WHEREAS, the Company and the Participant are parties to Restricted Stock Units Agreements made and entered into on June 6, 2014 and June 5, 2015 (together, the "Original Agreements"), pursuant to which, in each case, the Participant was awarded 3,250 restricted stock units under the Plan, subject to Participant's continued employment through June 6, 2017 and June 5, 2018, respectively;
WHEREAS, the Compensation Committee of the Board of Directors of the Company has authorized an amendment of the vesting provision applicable to the foregoing awards, as described herein.
NOW, THEREFORE, in consideration of the premises and the mutual covenants contained herein, and for other good and valuable consideration, the receipt of which is hereby acknowledged, the parties hereto agree as follows:
Section 1. Amendment of Section 4. Section 4 of the Original Agreements, entitled "Vesting of Units", is hereby amended to delete the existing text of said Section 4 and to substitute therefore the following:
Agreement dated June 6, 2014:
4. Vesting of Units. The Units will vest and become "Vested Units" as of June 6, 2017 provided that the Participant remains in compliance with the terms of this Agreement.

Dataset content.
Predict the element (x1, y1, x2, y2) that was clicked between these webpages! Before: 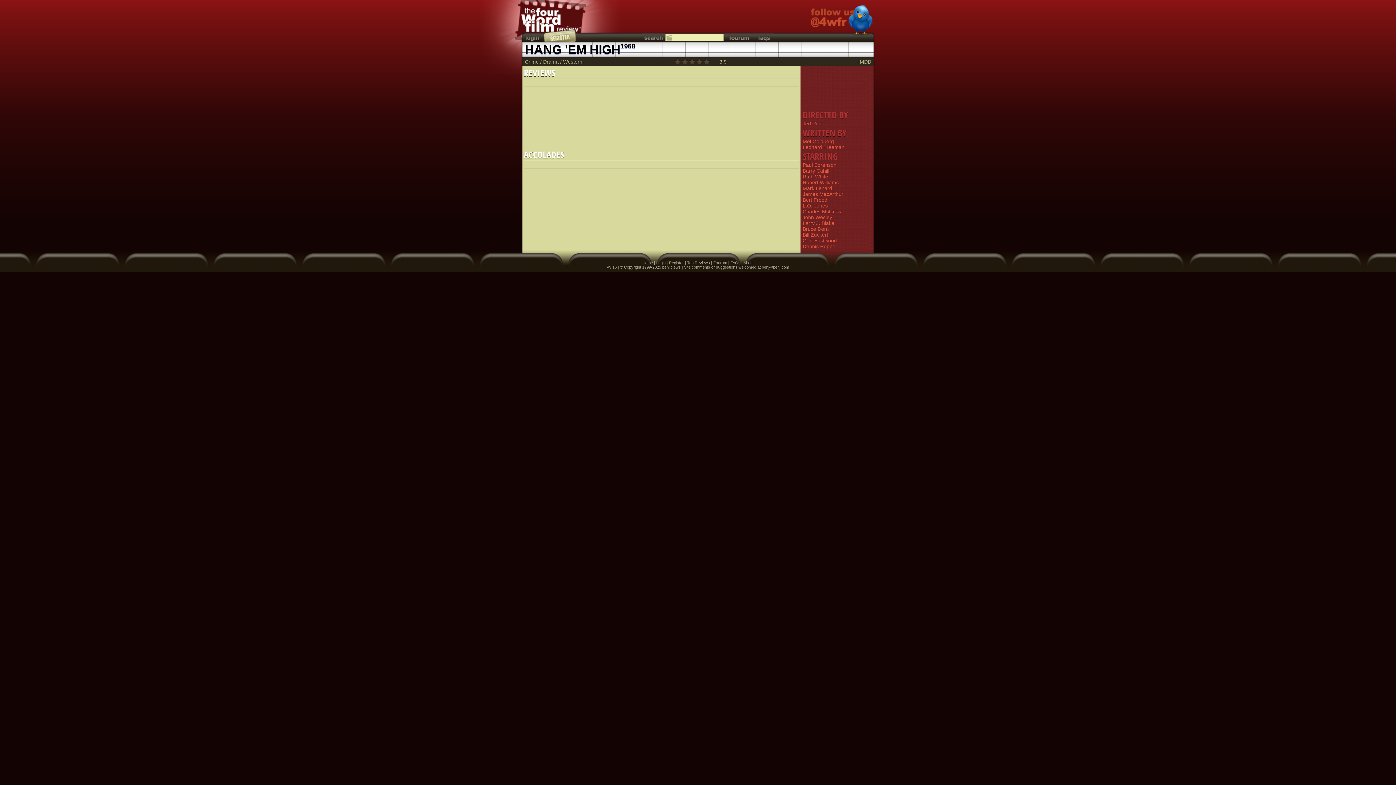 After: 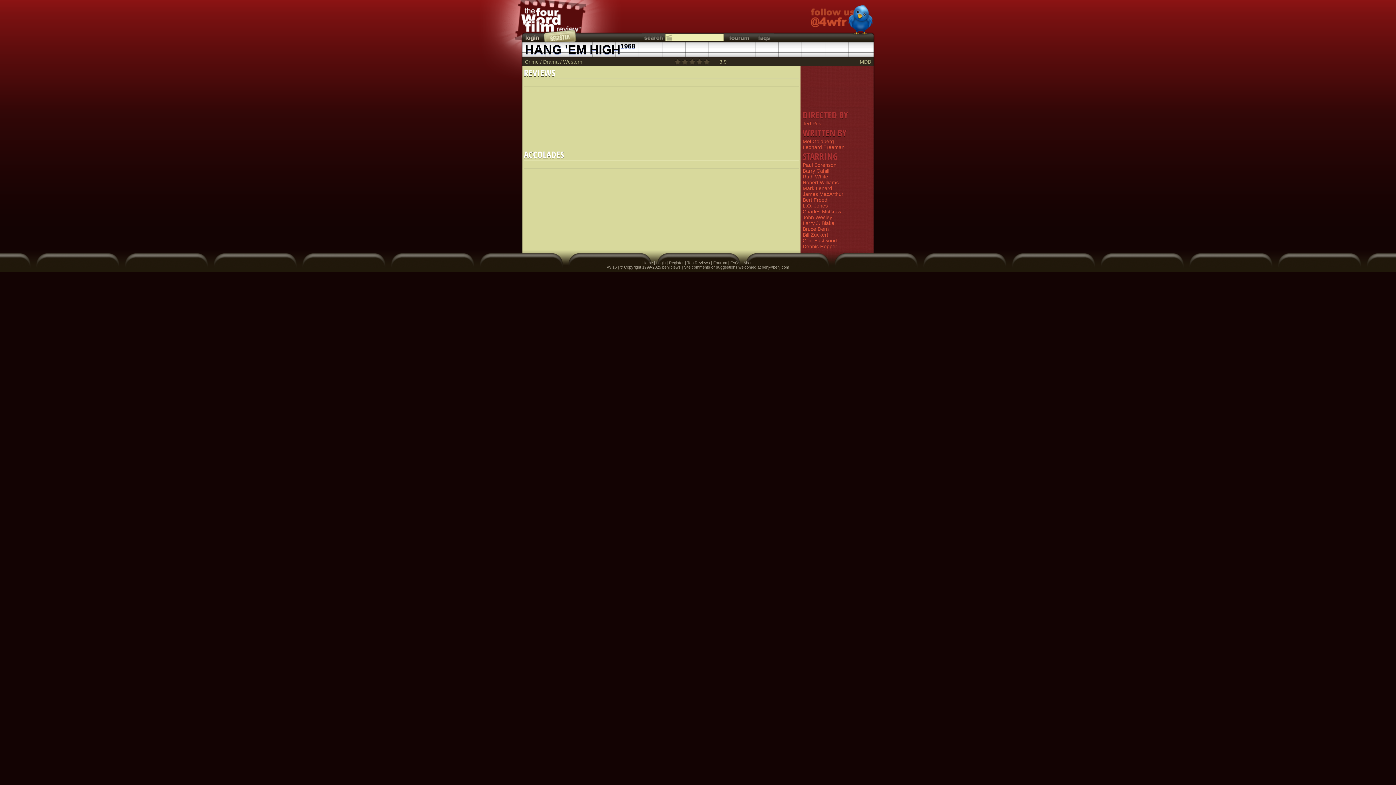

Your tasks.
• 1. In the restricted stock units amendment, translate this sentence into Spanish: "The Units will vest and become "Vested Units" as of June 6, 2017 provided that the Participant remains in compliance with the terms of this Agreement."
• 2. According to the restricted stock units amendment, how many restricted stock units was the Participant awarded under each of the Original Agreements?
• 3. Continue the restricted stock units amendment from its last sentence.

Exercise responses.
• 1. Las Unidades se consolidarán y se convertirán en "Unidades Consolidadas" a partir del 6 de junio de 2017, siempre que el Participante se mantenga en cumplimiento de los términos de este Acuerdo.

• 2. 3,250 restricted stock units.

• 3.
Despite any other provisions of this Agreement, in the event of the Participant's death or permanent disability, the Units that otherwise would not be vested as of the date thereof shall vest and become Vested Units as of that date.
Following the Participant's retirement from employment with the Company and until the Vesting Date, the Participant shall (i) not knowingly use for his own benefit nor knowingly divulge any confidential information and trade secrets of the Company or its subsidiaries which are not otherwise in the public domain, nor intentionally disclose them to anyone outside of the Company and (ii) not accept employment or an engagement as a consultant with a competitor of the Company without the prior written consent of the Company. For this purpose, a "competitor" means any person or entity engaged in the business of operating, in two or more states, retail convenience stores; supermarkets or grocery stores; gasoline stations, travel plazas or other vehicle fuel outlets; "quick serve" restaurants or other prepared or "fast food" outlets; drug stores; or other discount stores, club stores or general merchandise stores. In the event of any breach of this covenant by the Participant, this Agreement may be terminated by the Company in writing, and the Participant's right to the Units shall be forfeited.
Agreement dated June 5, 2015:
4. Vesting of Units. The Units will vest and become "Vested Units" as of June 5, 2018 provided that the Participant remains in compliance with the terms of this Agreement.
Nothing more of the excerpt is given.